Here is my monthly summary of what papers on multilinguality and machine translation I found the most noteworthy during October 2023. There were 2,881 preprints in the computation and language category on arXiv (a new record number), so there is a big chance that there were preprints I would like to read that I missed.

A preprint from Israeli Technion, Google Research, and Cambridge University studies cultural awareness of text-to-image models. The paper has a very good related work section that explains necessary concepts from cultural studies (I learned a lot). Based on the theory and surveys, they collect concepts that differ the most across cultures (e.g., holiday, teacher, wedding, protest, king, beauty). Then, they measure the similarity of OpenCLIP representations of images generated from prompts with the selected concepts. At first glance, the results show that the models they tested (Stable Diffusion, AltDiffusion, DALL-E, and DeepFloyd) reasonably capture relatively course-grained cultural differences. A deeper analysis, however, reveals that switching between cultural/geographic areas can be triggered just by using characters from the language-specific alphabet. With one random Arabic character in the prompt, the models generate Middle Eastern-looking kings instead of medieval European kings.

To token or not to token: A Comparative Study of Text Representations for Cross-Lingual Transfer

A paper from George Mason University that will appear at the Multilingual Representation Learning Workshop at EMNLP 2023 explores how different tokenization (subwords, characters, pixels) approaches influence cross-lingual transfer. The methodology is in many ways problematic: they compare models with different numbers of parameters trained on very different datasets. However, some findings are interesting: Pixel-based models (i.e., models relying on visual representations of the text) work well for transfer between indic languages, which use visually similar alphabets; however, they have different UTF8 encodings. Subword tokenization outperforms characters for tasks that rely more on lexical meaning.

xCOMET: Transparent Machine Translation Evaluation through Fine-grained Error Detection

A Portuguese company, Unbabel, introduced xCOMET, a new version of their widely used machine translation evaluation metric. Instead of predicting one overall score saying how good a translation is, it does MQM labeling, i.e., it detects spans where something went wrong and assigns labels. It is prepared in multiple stages. First, they finetune XLM-R on direct assessment of machine translation quality: the way the previous editions of COMET were trained. In stages 2 and 3, it is finetuned on word level annotations, mixed data first, high quality later. Unfortunately, they only look at translations between English and German, Russian and Chinese. The results are on par or slightly better than Microsoft’s GEMBA (evaluation by prompting GPT-4), but…
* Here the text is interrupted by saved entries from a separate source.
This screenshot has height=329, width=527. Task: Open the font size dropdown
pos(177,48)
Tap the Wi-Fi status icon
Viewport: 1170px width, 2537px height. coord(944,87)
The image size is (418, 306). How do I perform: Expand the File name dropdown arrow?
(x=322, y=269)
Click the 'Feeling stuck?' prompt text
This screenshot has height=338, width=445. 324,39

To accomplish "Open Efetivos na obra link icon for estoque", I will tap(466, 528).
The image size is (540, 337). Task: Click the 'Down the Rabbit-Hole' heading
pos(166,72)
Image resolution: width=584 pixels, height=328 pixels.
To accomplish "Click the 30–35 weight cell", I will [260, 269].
GEMBA-MQM: Detecting Translation Quality Error Spans with GPT-4

Five days later, Microsoft answered with their new version of GEMBA. Similarly to xCOMET, they also abandoned predicting a single number and used the MQM scheme for tagging specific problems. They formulated the MQM tagging as a prompt for GPT-4 and let it do the job. On high-resource languages, it outperforms xCOMET (and all other metrics). As with xCOMET, we know nothing about less resource-rich languages. And, of course, a considerable disadvantage of such evaluation is that it relies on proprietary commercial models, whereas xCOMET can be run on a Playstation-sized GPU.

Cross-Lingual Consistency of Factual Knowledge in Multilingual Language Models

A paper from Groningen and Amsterdam (that will appear at this year’s EMNLP) studies how consistently multilingual langauge models answer factual questions. They use X-FACTR and MLAMA datasets to check the cross-lingual consistency of factual knowledge in BLOOM, mT5, and XLM-R (and I miss LLaMA2, but it was not available at the time of EMNLP submissions). They develop their own consistency ranking (regardless of accuracy) based on the overlap of top-k prediction. In general, the consistency is low. They search for factors that influence consistency: the most important are language similarity in terms of language family and vocabulary overlap. Based on the results, the authors speculate that factual knowledge is stored on a rather shallow level in the embeddings (largely language-specific) and not in the more shared parts of the model.

Cross-lingual Prompting: Improving Zero-shot Chain-of-Thought Reasoning across Languages

This EMNLP 2023 paper by authors from several Chinese universities shows a new, interesting method for chain-of-thought prompting in a multilingual setup. When they solve a task in a language other than English, they formulate the task in the original language, then say, let’s think step by step in English, and let the model proceed step-by-step in English. They test first at MGSM (Multilingual Grade School Math, often used to evaluate chain-of-thought prompting), then also on XNLI and PAWS-X (where I would not expect chain-of-thought prompts to make any difference, but it does). This language-hybrid method is better than chain-of-thought prompting in the original language and better than translating everything into English. The results are consistent both for the OpenAI models and open-source ones like LLaMA and BLOOMZ.